Diesel and gasoline prices have dropped from record highs, but Tom Kloza of the Oil Price Information Service says you can expect prices to remain volatile. “This is a bit of an interlude in what is going to be a stormy, stormy path the rest of this year and into 2023 as well,” he said in an OPIS webinar on July 12.
He said diesel has been “probably the most challenging environment of all. We saw diesel prices go above $6 in some cases. I would not bet those … are over.”
Inventories of diesel and other distillate stocks are low, Kloza noted, particularly in some areas of the country such as the Northeast.
“Watch diesel prices in the next six months. They could go absolutely parabolic in a replay of what we saw in March and April.”
A look at the news headlines is an indication of just how uncertain the global energy markets are. On the same day, as the New York Times reported that oil prices fell below $100 a barrel on a weaker global economic outlook, Yahoo Finance Live featured an interview with Neal Dingmann, Truist's managing director of energy research, predicting that a supply shortfall resulting from a ban on Russia’s natural gas could bump crude prices “well over $150” per barrel.
At midday on July 12, the price of West Texas Intermediate crude had dropped 7.8% to $96.01 a barrel. Oil prices rose to more than $120 a barrel last winter after Russia invaded Ukraine.

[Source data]
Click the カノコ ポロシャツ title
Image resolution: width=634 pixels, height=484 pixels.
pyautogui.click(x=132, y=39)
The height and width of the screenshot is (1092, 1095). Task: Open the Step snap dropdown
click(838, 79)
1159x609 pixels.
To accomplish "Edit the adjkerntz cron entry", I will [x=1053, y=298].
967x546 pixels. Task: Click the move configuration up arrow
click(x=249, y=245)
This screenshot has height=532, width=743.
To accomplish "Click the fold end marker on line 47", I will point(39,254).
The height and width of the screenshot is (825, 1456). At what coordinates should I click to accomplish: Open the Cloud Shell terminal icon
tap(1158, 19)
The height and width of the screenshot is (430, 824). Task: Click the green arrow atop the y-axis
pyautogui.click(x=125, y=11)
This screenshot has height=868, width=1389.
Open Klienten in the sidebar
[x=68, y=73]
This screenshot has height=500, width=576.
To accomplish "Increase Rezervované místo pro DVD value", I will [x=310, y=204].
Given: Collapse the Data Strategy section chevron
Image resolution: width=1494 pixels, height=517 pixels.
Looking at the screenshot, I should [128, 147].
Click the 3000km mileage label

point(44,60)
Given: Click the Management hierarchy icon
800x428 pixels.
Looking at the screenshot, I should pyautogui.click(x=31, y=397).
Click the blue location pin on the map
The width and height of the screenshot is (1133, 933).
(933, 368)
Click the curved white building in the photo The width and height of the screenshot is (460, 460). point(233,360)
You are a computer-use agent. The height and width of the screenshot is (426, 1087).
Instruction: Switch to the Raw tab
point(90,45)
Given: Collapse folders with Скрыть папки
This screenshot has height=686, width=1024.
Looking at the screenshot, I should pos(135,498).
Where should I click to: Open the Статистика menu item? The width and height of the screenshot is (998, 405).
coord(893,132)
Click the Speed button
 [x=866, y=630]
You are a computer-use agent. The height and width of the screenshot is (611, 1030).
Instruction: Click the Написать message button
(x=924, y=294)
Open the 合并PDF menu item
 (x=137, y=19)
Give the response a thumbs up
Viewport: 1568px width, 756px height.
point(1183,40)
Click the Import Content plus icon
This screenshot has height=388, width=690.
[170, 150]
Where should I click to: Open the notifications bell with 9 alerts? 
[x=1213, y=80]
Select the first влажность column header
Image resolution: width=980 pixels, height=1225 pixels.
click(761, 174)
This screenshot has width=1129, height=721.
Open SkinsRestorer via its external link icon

### Set of tasks
1. Please quote the fuel price article word for word, starting with "He said diesel" and going on through "as the Northeast.".
2. Answer these questions from the fuel price article:
(a) What organization is Tom Kloza with?
(b) What area of the country does Kloza name as having particularly low distillate inventories?
(c) What was the price of West Texas Intermediate crude at midday on July 12?

### Responses by task
1.
He said diesel has been “probably the most challenging environment of all. We saw diesel prices go above $6 in some cases. I would not bet those … are over.”
Inventories of diesel and other distillate stocks are low, Kloza noted, particularly in some areas of the country such as the Northeast.

2.
(a) The Oil Price Information Service.
(b) The Northeast.
(c) $96.01 a barrel.